No, generale, non funziona così. Se pubblichi devi accettare il fatto che CHIUNQUE potrà acquistare, leggere e commentare il suo libro e sarà libero di pensare quello che gli pare.

Non contento prosegue:

“L’autore declina ogni responsabilità in merito a
eventuali interpretazioni erronee dei contenuti del testo e si
dissocia, sin d’ora, da qualsiasi tipo di atti illeciti possano da
esse derivare. “

Forse da un punto di vista civile e penale può anche pensare di cavarsela in questo modo. Ma è tautologico. Per la Legge Italiana ognuno di noi, con la maggiore età, diviene responsabile delle proprie azioni.

Se dico “Ah, ‘sti ladri, bisognerebbe prenderli e impiccarli tutti” posso essere accusato di “incitazione all’odio e all’omicidio” cosa che può tradursi in un processo penale e se viene dimostrata la correlazione tra queste mie parole inserite in una proposizione ipotetica e un atto scellerato che condanno a priori, una condanna a prescindere da quanto io possa condannare l’omicidio.

Però quello che si becca l’accusa di omicidio volontario è chi ha impiccato il ladro, non chi ha augurato la morte per impiccagione a tutti i ladri magari perché in un momento di rabbia s’è trovato a dire quella frase sciagurata. Dura lex, sed lex.

Manca del tutto il solito disclaimer iniziale, lo scarico di responsabilità, per “riferimenti persone realmente esistenti o fatti  accaduti deve essere considerato puramente casuale” e anche questo non serve nel momento in cui si lanciano accuse contro una persona o se ne attacca l’onorabilità.

La persona attaccata ha tutto il diritto di querelare l’aggressore e trascinarlo in tribunale, o ne hanno il diritto i suoi eredi.

Il punto è che nel momento in cui pubblica un libro deve accollarsi, le piaccia o meno, tutte le responsabilità del caso.

E pure: se impugna un’arma si prende le responsabilità del suo utilizzo.

E la penna, come ho detto poc’anzi, è un’arma.

Proseguiamo e cito:

“Il conflitto generazionale è sempre esistito, sia ben
chiaro, gli usi e i costumi evolvono, cambiano, si adattano,
ma quello che percepisco non è assimilabile alla normale e
diversa prospettiva che sussiste tra la vecchia e la nuova
leva, ma consiste in un capovolgimento totale dei valori e
delle certezze nelle quali siamo cresciuti e per le quali ci
siamo impegnati assiduamente nel lavoro, nell’educazione”

In un contesto del genere solo un generale può parlare di “Leva” invece di “Generazione” o “tra i vecchi e i giovani”. Ma andiamo avanti.

“[…]da quando Cartesio ha pronunciato il
fatidico anatema “Cogito ergo sum

Perché anatema? Un anatema è una maledizione, una scomunica e per estensione una “condanna sine die per qualcuno o qualcosa”.

* **BLOCCO DATI**:
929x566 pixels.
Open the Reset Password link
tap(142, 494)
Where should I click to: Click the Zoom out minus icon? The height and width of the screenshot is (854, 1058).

* **PROBLEMA DA RISOLVERE**:
Secondo il brano, quale parola può usare solo un generale al posto di «Generazione»? Rispondi con una frase, per favore.

* **RISULTATO ATTESO**:
Solo un generale può parlare di «Leva» invece di «Generazione».